British museum curator

Violet A Rodgers (7 February 1914 – 8 May 1978) was a British museum curator.

==Biography==
Rodgers came to York in 1938 to work for John Lamplugh Kirk at the newly-opened York Castle Museum. She was interviewed by L. R. Allen Grove for a month long trial, and it was later decided that she would be kept on as a 'pupil assistant' at a rate of £1 a week. Kirk died in 1940 and Rodgers ran the museum as deputy curator during the Second World War. During this time she expanded the education offer and developed an interactive approach to the collections by allowing visitors to handle objects. In addition to her curatorial duties, Rodgers also served in the Royal Observer Corps throughout the war.

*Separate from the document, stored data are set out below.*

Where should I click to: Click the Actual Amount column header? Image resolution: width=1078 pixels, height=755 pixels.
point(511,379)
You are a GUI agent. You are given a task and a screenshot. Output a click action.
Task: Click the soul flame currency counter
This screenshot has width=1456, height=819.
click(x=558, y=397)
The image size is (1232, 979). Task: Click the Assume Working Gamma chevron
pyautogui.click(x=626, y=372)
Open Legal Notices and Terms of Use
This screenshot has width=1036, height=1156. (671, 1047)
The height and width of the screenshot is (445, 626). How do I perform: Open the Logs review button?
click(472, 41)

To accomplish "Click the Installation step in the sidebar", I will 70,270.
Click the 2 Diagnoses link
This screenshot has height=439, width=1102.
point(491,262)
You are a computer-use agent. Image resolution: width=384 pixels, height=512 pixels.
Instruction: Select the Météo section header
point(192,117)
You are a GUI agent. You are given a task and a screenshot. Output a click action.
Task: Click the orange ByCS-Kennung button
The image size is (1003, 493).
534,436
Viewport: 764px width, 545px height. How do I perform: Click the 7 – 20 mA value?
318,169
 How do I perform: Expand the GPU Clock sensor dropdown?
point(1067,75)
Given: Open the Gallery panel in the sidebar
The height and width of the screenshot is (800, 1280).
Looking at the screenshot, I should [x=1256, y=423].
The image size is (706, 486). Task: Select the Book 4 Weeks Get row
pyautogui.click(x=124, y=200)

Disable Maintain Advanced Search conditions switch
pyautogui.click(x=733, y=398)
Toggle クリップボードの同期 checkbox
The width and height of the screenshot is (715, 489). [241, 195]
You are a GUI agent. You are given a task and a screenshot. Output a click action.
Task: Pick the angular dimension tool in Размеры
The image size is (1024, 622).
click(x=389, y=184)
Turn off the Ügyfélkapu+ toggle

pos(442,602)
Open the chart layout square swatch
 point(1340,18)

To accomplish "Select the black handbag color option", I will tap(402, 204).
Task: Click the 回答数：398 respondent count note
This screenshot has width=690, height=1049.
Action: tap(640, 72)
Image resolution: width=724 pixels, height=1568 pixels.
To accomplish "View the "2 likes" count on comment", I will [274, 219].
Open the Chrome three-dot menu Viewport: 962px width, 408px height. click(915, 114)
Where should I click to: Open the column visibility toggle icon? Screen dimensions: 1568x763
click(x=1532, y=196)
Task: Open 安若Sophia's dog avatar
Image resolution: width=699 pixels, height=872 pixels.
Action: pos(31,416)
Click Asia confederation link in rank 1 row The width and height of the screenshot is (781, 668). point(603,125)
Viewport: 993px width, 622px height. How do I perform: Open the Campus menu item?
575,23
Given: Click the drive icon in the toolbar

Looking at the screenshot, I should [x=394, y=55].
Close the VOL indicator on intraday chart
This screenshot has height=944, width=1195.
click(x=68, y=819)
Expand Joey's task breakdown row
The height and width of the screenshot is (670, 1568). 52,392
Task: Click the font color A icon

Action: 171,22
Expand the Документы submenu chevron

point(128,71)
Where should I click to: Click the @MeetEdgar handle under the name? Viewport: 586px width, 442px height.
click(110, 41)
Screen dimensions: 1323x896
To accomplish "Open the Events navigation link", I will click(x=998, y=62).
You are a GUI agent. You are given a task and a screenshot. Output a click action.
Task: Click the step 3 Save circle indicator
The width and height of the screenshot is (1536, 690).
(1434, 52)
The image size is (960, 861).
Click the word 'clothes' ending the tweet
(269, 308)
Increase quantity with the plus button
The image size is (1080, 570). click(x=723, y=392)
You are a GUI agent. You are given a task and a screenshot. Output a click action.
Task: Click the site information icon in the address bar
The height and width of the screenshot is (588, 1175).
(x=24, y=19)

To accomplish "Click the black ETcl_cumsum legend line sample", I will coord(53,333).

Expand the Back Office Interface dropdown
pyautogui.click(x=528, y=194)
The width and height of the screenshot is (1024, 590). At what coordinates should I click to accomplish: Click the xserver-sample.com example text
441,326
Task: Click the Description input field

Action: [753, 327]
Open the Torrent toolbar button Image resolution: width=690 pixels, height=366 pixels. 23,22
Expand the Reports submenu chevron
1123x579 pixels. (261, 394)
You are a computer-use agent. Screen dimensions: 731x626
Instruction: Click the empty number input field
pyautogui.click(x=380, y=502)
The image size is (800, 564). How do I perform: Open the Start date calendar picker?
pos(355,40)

Rodgers was one of the first women to achieve the Museums Association Diploma.

In June 1947 she married Wladyslaw Włoch and left the museum for Poland. Immediately before her departure she made a plea in the Museums Journal for British museums to help replenish the lost collections of the Historical Museum of Kraków, damaged during the war, by donating duplicates. She became a Curator at the Historical Museum of Kraków and was awarded the Polish Cross of Merit for her work. During her time in Poland, Violet and her husband Wladyslaw also worked to improve the Pharmacy Museum in Krakow - Wladyslaw received the Ignacy Łukasiewicz medal from the Pharmaceutical Society of Poland for their dedication to the museum, which included a 'York apothecary shop'.

Rodgers tried to gain a visa from the Polish government to visit her family in England from 1949, but this was only granted in 1955 after intervention from Clement Attlee and Roy Mason. She returned for three months from August of that year.

Rodgers returned to York permanently in 1960 where she remained for the rest of her life. Wladyslaw worked for the biology department of the University of York.

Violet died at her home on Fulford Road, York on 8 May 1978. A funeral service was held at St Wilfrid's, York before she was buried on 12 May in the family grave at Undercliffe Cemetery. On 28 August the President of the Pharmaceutical Society of Poland delivered a paper about her work in the central hall of the Academy of Medicine in Krakow.

Rodgers and Kirk were both recreated by re-enactors on Kirkgate, the reconstructed Victorian street, as part of the Castle Museum's 80th anniversary in 2018.

==Select publications==
- 1949. The collection of costumes: a chat on the costume collection in the Castle Museum. York, York Corporation.
- 1949. Valentines: a chat on the Valentine collection in the Castle Museum. York, York Corporation.
- 1979. The development of domestic lighting. York, York Castle Museum.